Records
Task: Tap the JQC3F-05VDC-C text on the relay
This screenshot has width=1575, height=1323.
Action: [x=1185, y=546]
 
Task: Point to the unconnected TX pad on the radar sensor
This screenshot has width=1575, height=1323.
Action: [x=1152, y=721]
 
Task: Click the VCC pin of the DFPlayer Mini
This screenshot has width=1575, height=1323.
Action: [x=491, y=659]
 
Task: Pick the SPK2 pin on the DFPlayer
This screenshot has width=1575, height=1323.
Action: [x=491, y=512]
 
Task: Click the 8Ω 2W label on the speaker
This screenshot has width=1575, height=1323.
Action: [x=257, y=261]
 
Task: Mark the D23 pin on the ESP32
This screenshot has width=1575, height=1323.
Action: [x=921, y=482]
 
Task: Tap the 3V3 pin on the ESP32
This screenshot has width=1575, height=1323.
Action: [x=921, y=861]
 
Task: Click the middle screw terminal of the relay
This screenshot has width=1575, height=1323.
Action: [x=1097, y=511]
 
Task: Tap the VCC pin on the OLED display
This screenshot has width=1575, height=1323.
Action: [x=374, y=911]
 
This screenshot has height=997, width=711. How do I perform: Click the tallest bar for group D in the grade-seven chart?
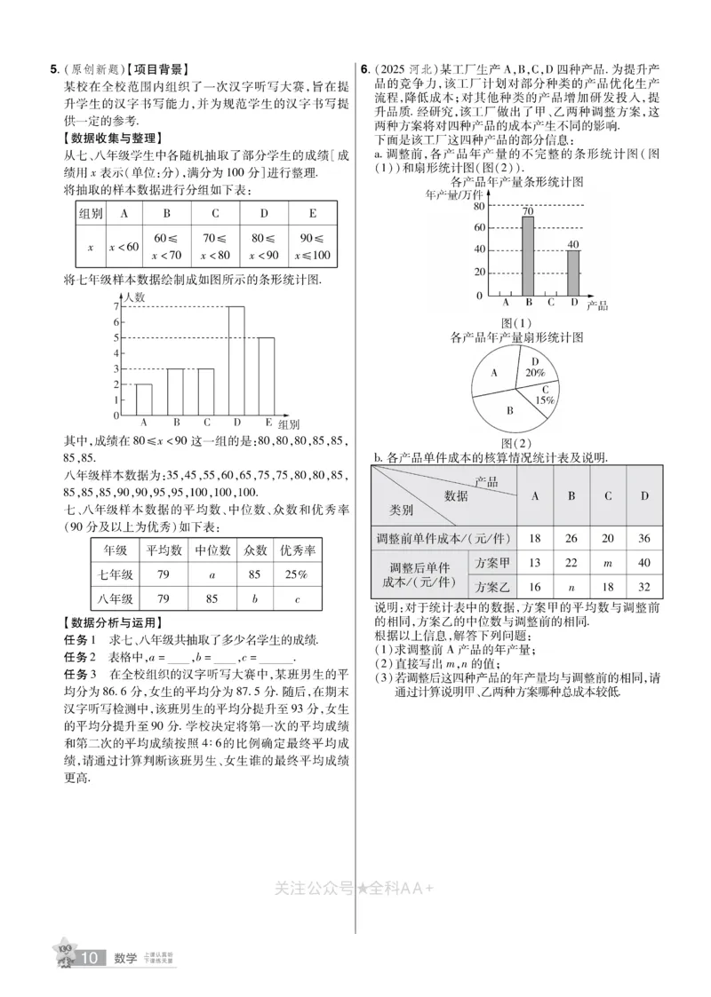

Stated task | Please rewrite all the entries above, replacing every "ESP32" with "ESP32 board" and changing nothing else. Leave the pictures out of your answer.

Response |
Task: Tap the JQC3F-05VDC-C text on the relay
This screenshot has width=1575, height=1323.
Action: [x=1185, y=546]
 
Task: Point to the unconnected TX pad on the radar sensor
This screenshot has width=1575, height=1323.
Action: [x=1152, y=721]
 
Task: Click the VCC pin of the DFPlayer Mini
This screenshot has width=1575, height=1323.
Action: [x=491, y=659]
 
Task: Pick the SPK2 pin on the DFPlayer
This screenshot has width=1575, height=1323.
Action: [x=491, y=512]
 
Task: Click the 8Ω 2W label on the speaker
This screenshot has width=1575, height=1323.
Action: [x=257, y=261]
 
Task: Mark the D23 pin on the ESP32 board
This screenshot has width=1575, height=1323.
Action: [x=921, y=482]
 
Task: Tap the 3V3 pin on the ESP32 board
This screenshot has width=1575, height=1323.
Action: [x=921, y=861]
 
Task: Click the middle screw terminal of the relay
This screenshot has width=1575, height=1323.
Action: [x=1097, y=511]
 
Task: Tap the VCC pin on the OLED display
This screenshot has width=1575, height=1323.
Action: [x=374, y=911]
 
This screenshot has height=997, width=711. How do I perform: Click the tallest bar for group D in the grade-seven chart?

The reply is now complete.